GOAL:
Count the lines in the records below that contain the word "sidebar". Reply with the number alone.

* BEGIN RECORDED INFORMATION *

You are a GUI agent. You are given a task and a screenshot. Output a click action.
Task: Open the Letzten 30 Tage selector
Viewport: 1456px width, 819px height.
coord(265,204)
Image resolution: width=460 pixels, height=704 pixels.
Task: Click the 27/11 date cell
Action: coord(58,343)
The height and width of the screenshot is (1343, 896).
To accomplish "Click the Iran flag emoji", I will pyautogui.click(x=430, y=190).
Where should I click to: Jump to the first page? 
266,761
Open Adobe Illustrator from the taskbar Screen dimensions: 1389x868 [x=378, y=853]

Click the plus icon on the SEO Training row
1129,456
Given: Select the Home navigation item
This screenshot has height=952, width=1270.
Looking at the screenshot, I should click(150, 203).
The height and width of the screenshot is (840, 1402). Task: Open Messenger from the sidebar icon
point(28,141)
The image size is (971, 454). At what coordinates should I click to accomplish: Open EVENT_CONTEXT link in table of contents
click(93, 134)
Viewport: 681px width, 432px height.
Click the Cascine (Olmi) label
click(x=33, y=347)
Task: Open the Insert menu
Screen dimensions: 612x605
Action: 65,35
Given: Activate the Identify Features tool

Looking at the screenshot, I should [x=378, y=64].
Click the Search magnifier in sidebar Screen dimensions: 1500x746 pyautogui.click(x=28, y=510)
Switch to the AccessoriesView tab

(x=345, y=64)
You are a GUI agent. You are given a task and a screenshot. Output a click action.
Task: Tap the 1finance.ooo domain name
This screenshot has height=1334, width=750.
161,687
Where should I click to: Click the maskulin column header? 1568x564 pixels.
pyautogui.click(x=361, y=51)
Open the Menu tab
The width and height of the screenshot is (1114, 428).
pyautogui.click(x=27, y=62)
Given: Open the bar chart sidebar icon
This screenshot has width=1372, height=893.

* END RECORDED INFORMATION *

RESULT FOR THIS TASK:
3